All lines in the data that hold the word "computer" need copying.

(Stored records):
= = = =

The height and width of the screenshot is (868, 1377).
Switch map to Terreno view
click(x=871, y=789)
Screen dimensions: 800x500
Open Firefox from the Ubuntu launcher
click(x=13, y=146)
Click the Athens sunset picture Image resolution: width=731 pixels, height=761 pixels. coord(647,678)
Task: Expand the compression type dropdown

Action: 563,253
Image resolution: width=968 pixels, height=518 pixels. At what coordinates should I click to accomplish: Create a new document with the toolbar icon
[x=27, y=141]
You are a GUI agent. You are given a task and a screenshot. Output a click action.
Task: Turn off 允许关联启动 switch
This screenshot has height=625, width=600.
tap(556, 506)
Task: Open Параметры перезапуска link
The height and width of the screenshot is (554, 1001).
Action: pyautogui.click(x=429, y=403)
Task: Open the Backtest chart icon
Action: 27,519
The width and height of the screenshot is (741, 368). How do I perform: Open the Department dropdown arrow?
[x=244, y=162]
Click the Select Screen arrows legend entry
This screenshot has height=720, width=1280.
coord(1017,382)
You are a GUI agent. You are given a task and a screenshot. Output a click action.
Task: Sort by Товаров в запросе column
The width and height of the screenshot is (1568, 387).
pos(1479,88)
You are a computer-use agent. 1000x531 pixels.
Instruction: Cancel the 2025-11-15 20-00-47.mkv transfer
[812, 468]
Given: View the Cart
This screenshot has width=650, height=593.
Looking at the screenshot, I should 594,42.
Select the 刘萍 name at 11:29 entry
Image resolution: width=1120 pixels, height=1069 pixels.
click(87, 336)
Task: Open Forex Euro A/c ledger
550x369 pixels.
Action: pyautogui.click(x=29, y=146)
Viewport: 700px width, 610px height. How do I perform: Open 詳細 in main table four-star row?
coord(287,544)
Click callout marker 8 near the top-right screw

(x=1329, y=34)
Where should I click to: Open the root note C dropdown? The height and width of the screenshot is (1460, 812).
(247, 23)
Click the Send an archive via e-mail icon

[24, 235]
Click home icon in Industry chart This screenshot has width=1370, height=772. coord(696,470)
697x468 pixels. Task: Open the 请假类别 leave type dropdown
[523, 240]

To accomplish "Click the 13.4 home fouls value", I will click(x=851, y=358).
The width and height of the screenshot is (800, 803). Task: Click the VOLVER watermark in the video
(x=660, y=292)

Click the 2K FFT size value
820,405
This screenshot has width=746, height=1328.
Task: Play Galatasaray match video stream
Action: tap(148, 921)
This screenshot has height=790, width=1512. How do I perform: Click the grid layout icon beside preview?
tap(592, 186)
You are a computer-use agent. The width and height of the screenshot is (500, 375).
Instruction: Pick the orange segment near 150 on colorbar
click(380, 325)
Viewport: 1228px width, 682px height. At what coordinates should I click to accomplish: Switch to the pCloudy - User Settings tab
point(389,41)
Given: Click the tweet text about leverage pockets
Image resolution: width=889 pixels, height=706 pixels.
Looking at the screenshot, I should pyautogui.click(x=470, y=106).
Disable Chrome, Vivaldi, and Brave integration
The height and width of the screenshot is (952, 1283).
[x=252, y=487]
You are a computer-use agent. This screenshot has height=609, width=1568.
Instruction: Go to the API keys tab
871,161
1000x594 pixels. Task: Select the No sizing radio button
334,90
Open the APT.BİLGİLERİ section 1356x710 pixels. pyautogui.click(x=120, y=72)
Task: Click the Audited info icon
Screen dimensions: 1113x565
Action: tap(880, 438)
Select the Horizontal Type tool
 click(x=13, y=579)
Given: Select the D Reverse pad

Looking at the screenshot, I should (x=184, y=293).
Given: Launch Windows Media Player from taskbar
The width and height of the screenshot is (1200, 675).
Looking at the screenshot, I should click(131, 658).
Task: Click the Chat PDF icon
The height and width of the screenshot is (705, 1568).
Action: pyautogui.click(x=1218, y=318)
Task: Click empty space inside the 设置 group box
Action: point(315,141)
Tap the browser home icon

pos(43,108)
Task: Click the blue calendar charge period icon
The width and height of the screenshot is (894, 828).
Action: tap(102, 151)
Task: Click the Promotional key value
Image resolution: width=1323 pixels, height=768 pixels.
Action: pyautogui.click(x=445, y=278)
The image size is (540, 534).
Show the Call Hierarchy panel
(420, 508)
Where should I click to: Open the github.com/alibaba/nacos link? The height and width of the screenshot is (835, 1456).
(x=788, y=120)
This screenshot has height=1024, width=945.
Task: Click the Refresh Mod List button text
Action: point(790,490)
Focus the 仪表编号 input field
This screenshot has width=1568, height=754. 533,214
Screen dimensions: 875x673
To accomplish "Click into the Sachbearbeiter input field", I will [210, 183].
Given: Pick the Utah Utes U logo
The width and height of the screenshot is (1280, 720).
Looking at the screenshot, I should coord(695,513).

= = = =

(Exercise solution):
You are a computer-use agent. 1000x531 pixels.
You are a computer-use agent. The width and height of the screenshot is (500, 375).
You are a computer-use agent. This screenshot has height=609, width=1568.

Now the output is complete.